Hilary Lewis, (202) 887-1872 x101, hlewis@earthworks.org

“Once again, the Trump administration’s attempts to waste our natural resources and pollute our communities has come up short in the courts. Secretary Ryan Zinke’s delay of the Bureau of Land Management’s Methane Waste Prevention rule was, in the words of the court, “untethered to evidence.”

Zinke’s blatant disregard for facts and science has allowed natural resources owned by all Americans to be unnecessarily wasted for months while this rule should have been in effect. Earthworks optical gas imaging thermographers have documented dozens of cases of methane and other health-harming pollution at oil and gas facilities on public lands in Zinke’s jurisdiction during this undue delay. Now, we will file official complaints with the BLM and seek speedy remedy.

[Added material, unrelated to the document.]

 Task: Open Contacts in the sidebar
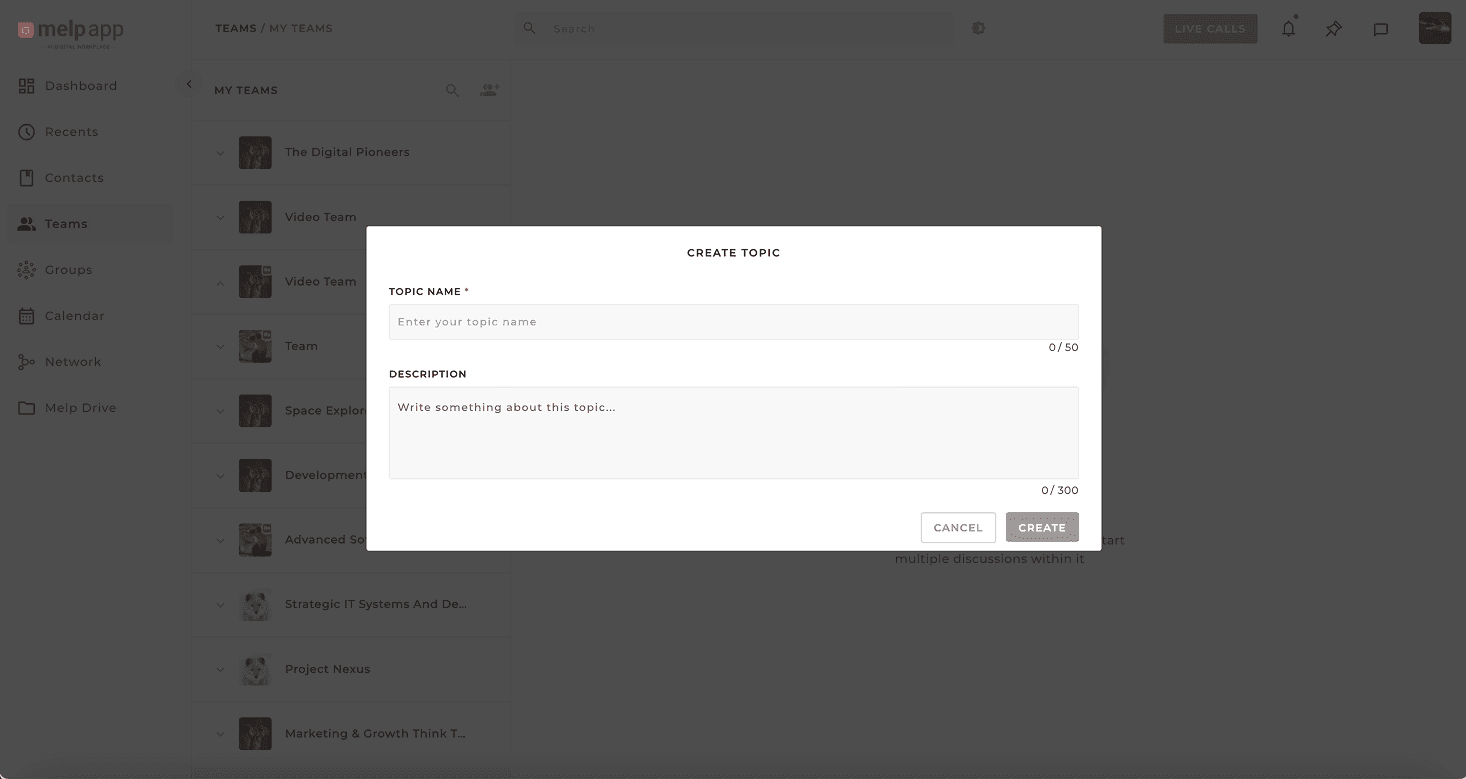point(73,177)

Yet, Zinke is proposing another way to dismantle these safeguards. Just yesterday, Zinke proposed a replacement rule that guts the Methane Waste Prevention rule and encourages industry waste and pollution. In the next 60 days Americans, the true owners of our public lands, must come together to oppose this dangerously inadequate proposed rule and demand Zinke enforce the current law.”

HISTORY
The Bureau of Land Management Methane Waste Prevention rule was threatened by the Congressional Review Act back in January 2017, but the vote failed (49-51). Interior Secretary Ryan Zinke issued a 1-year delay, but the US District Court in California struck down that delay under the Administrative Procedures Act, putting parts of the rule in effect. However, Zinke simply proposed another rule delaying the BLM methane until January 2019. In December of 2017, BLM finalized the suspension of the rule until 2019, and states and environmental groups filed new lawsuits in California. On February 22, the BLM published a proposed rule to rescind all of the critical elements of the rule. The comment period for the proposed rescission ends on April 23, 2018.